▶ **Seite**

Beim Wiederaufgreifen des Verfahrens gemäß Art. 51 BayVwVfG geht es darum, ein bereits abgeschlossenes Verfahren wieder aufleben zu lassen. Er ist ein außerordentlicher Rechtsbehelf, der statthaft ist, wenn andere Rechtsbehelfe nicht mehr möglich sind. Teilweise wird vertreten, dass das Wiederaufgreifen lediglich den verfahrensrechtlichen Rahmen der Rücknahme und des Widerrufs regelt. Richtigerweise ist es jedoch als selbstständiges Regelungsinstitut neben Art. 48, 49 BayVwVfG aufzufassen. Aus der enumerativen Aufzählung in Art. 43 Abs. 2 BayVwVfG lässt sich entnehmen, dass es neben der Rücknahme und dem Widerruf noch andere Möglichkeiten gibt, einen VA aufzuheben. Zudem verdeutlicht die Möglichkeit der Aufhebung eines noch anfechtbaren VAs durch Art. 48, 49 BayVwVfG, dass Art. 51 BayVwVfG einen anderen Fall der Aufhebung meint. Denn nach diesem betrifft das Wiederaufgreifen des Verfahrens nur einen unanfechtbaren VA. Auch ist Art. 51 Abs. 5 BayVwVfG dahingehend zu verstehen, dass neben dem Wiederaufgreifen des Verfahrens auch noch die Rücknahme und der Widerruf anwendbar bleiben. Daraus geht eindeutig hervor, dass Art. 51 BayVwVfG ein anderes Verfahren darstellt.

II. Voraussetzungen

Das Wiederaufgreifen des Verfahrens stellt ein zweistufiges Verfahren dar. In einem ersten Schritt entscheidet die Behörde, ob das Verfahren wieder aufgegriffen wird. Diese Prüfung gliedert sich in eine Zulässigkeits- und Begründetheitsprüfung des Antrags. Im zweiten Schritt wird dann in der Sache entschieden, sofern der Antrag auf Wiederaufgreifen zulässig und begründet ist.

▶ **Datensatz**
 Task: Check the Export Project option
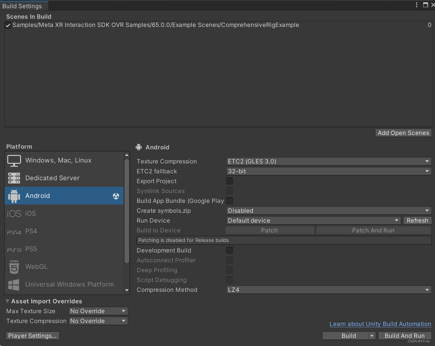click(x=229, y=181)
==
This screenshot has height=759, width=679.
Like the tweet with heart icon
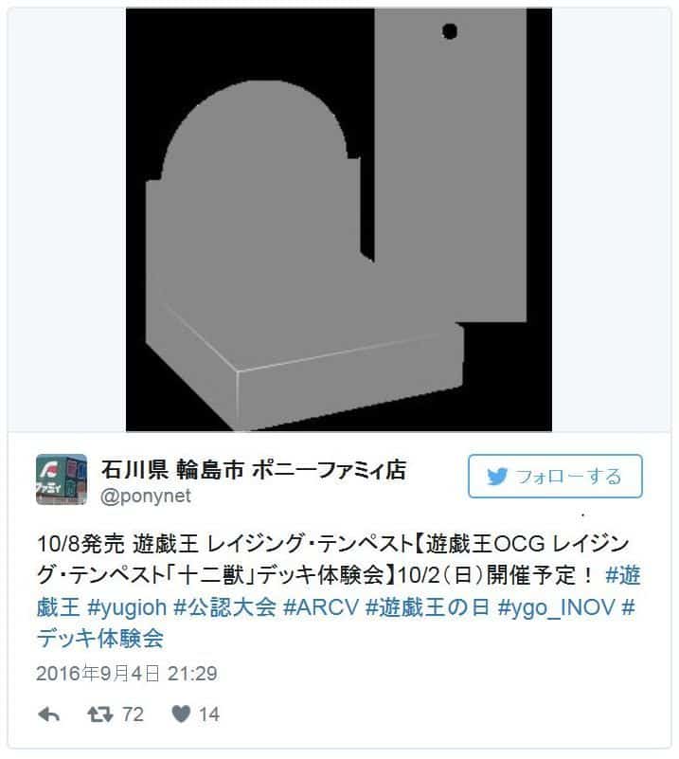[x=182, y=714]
==
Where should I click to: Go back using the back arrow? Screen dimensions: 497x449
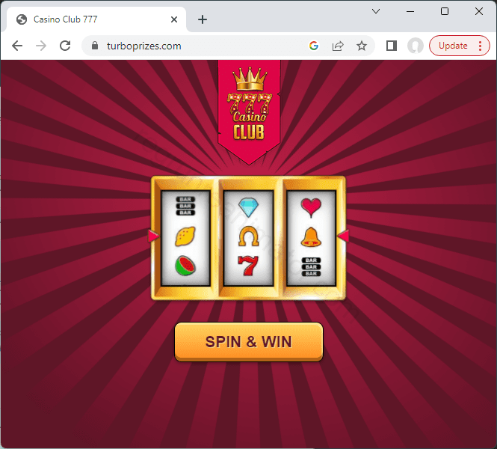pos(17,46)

▶ **Aufgabe 1**
Wie viele Stufen umfasst das Wiederaufgreifen des Verfahrens laut dem Text über das Wiederaufgreifen des Verfahrens?
▶ **Aufgabe 2**
Gib den Absatz des Textes über das Wiederaufgreifen des Verfahrens, der mit „Das Wiederaufgreifen des Verfahrens stellt ein zweistufiges Verfahren dar“ beginnt, als knappe Liste wieder.
▶ **Aufgabe 3**
Schreibe den Text über das Wiederaufgreifen des Verfahrens im Anschluss an seinen letzten Satz weiter.
Die Einträge stehen in keinem Zusammenhang mit dem Text über das Wiederaufgreifen des Verfahrens.

▶ **Schriftliche Antwort 1**
Es ist ein zweistufiges Verfahren.

▶ **Schriftliche Antwort 2**
- Das Wiederaufgreifen des Verfahrens verläuft in zwei Stufen.
- Erste Stufe: Die Behörde entscheidet, ob das Verfahren wieder aufgegriffen wird. Dazu prüft sie die Zulässigkeit und die Begründetheit des Antrags.
- Zweite Stufe: Ist der Antrag zulässig und begründet, wird in der Sache entschieden.

▶ **Schriftliche Antwort 3**
Prüfungsreihenfolge:

Wiederaufgreifen


1. Zulässigkeit des Antrags auf Wiederaufgreifen des Verfahrens

Zur Einleitung des Verfahrens ist grundsätzlich ein Antrag des Betroffenen erforderlich. Dieser kann nur gestellt werden, wenn der Erstbescheid unanfechtbar ist. Ist der Erstbescheid noch anfechtbar, stehen dem Betroffenen die ordentlichen Rechtsbehelfe zu, so dass ein Rückgriff auf den außerordentlichen Rechtsbehelf des Wiederaufgreifens des Verfahrens nicht erforderlich ist.

Nach den allgemeinen Grundsätzen des Verwaltungsverfahrens muss den Antragsteller eine Beschwer treffen. Eine solche Beschwer liegt bereits dann vor, wenn ein belastender VA an ihn gerichtet wurde oder ein VA, der zwar begünstigend ist, jedoch dem Antragssteller weniger gewährt als er gefordert hat. Die Beteiligtenfähigkeit richtet sich beim Antrag auf Wiederaufgreifen des Verfahrens nach Art. 11 ff. BayVwVfG. Zu beachten ist, dass das Wiederaufgreifen kein gerichtliches Verfahren ist und demnach §§ 61 ff. VwGO nicht anwendbar sind.

Fraglich ist, ob das reine Geltendmachen eines Grundes für das Wiederaufgreifen ausreicht oder ob die Gründe bei Beurteilung der Zulässigkeit einer Schlüssigkeitsprüfung unterzogen werden müssen. Schlüssigkeit liegt vor, wenn die vorgetragenen Gründe tatsächlich den Anspruch begründen würden. Eine umfassende Prüfung des Vorliegens der Gründe für das Wiederaufgreifen scheidet aus, da ansonsten die Begründetheitsprüfung des Antrags in die Zulässigkeit gezogen würde. Für Nr. 2 fordert das BVerwG jedoch eine Schlüssigkeitsprüfung, d.h. die neuen Beweismittel müssten den Anspruch des Antragstellers begründen. Konsequenterweise sollte aufgrund der Anlehnung des Verfahrens an die ZPO eine solche Schlüssigkeitsprüfung, die im Zivilprozessrecht erforderlich ist, auch für die anderen Wiederaufgreifensgründe anfallen.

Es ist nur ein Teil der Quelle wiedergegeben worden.